**PAGE TEXT:**

Content starts

Prentice Alvin (1989) is an alternate history/fantasy novel by American writer Orson Scott Card. It is the third book in Card's The Tales of Alvin Maker series and is about Alvin Miller, the seventh son of a seventh son. Prentice Alvin won the Locus Award for Best Fantasy Novel in 1990, was nominated for the Nebula Award for Best Novel in 1989, and the Hugo Award for Best Novel in 1990.

Plot summary
After being released from his time with Ta-Kumsaw, an Indian leader who taught Alvin the ways of Indian people, the young boy sets out to start his apprenticeship as a Smith in the town where he was born.

While there he meets a young half-black boy by the name of Arthur Stuart, the son of a slave and a slave-owner who has been adopted by the owners of the local guesthouse.

Another new friend comes in the form of Miss Margaret Larner, who he later discovers to be the "torch" who helped him to be born so many years ago, and with whom he has been strangely linked since that day.

Content ends

**DATASET CONTENT:**
Content starts

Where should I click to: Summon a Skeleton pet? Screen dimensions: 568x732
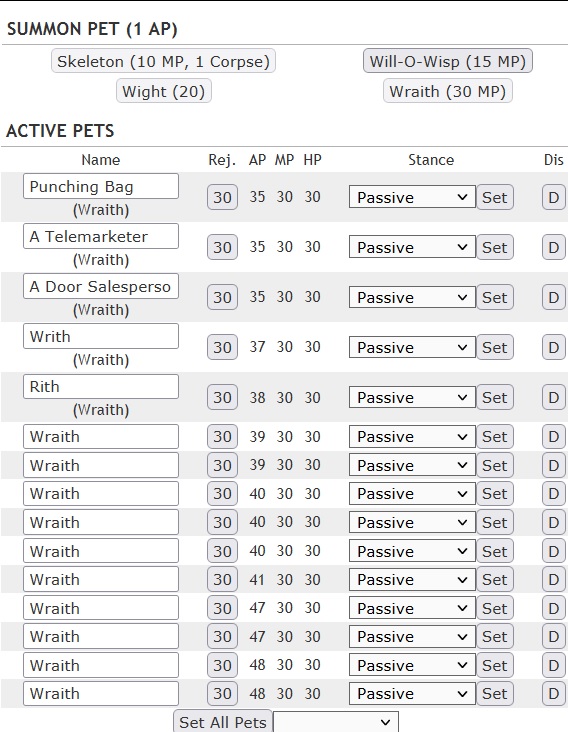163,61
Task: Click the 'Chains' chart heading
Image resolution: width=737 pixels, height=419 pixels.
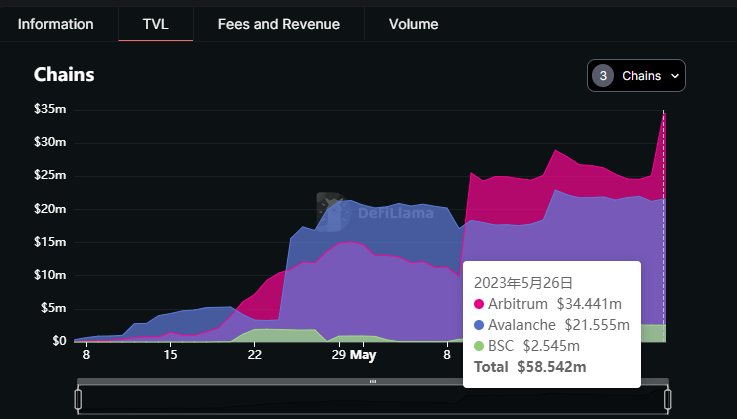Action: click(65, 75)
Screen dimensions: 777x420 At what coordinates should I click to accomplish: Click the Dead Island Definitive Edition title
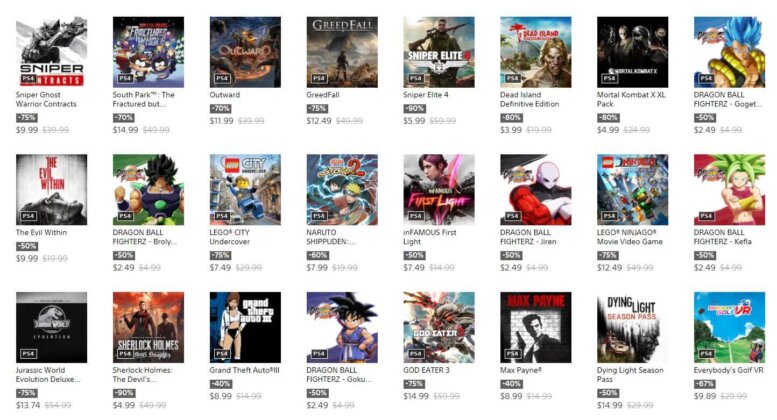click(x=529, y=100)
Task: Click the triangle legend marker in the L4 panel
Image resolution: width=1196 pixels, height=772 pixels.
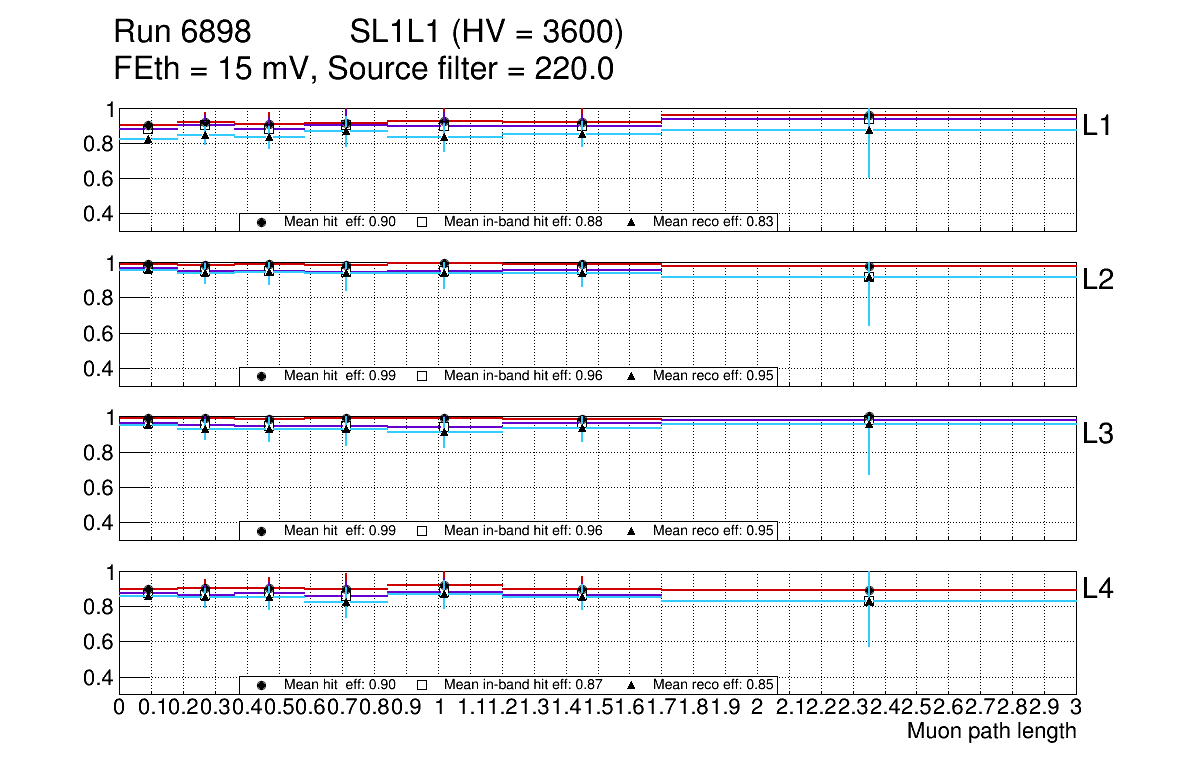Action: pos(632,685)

Content ends

**EXERCISE SET:**
• A. Using the Prentice Alvin plot summary, explain in one to three sentences why Alvin is linked to Miss Margaret Larner.
• B. Which award did Prentice Alvin win, according to the novel's description?
• C. Please say whether each statement agrees with the Prentice Alvin text, answering yes or no and quoting the deciding words: (i) Prentice Alvin is the second book in The Tales of Alvin Maker series. (ii) Alvin begins his apprenticeship as a Smith in the town where he was born. (iii) Arthur Stuart is the son of a slave and a slave-owner.

**SOLUTIONS TO EACH TASK:**
• A. Alvin later discovers that Margaret Larner is the "torch" who helped him to be born many years ago. He has been strangely linked with her since that day.

• B. It won the Locus Award for Best Fantasy Novel in 1990.

• C.
(i) No: "It is the third book in Card's The Tales of Alvin Maker series"
(ii) Yes: "the young boy sets out to start his apprenticeship as a Smith in the town where he was born"
(iii) Yes: "the son of a slave and a slave-owner"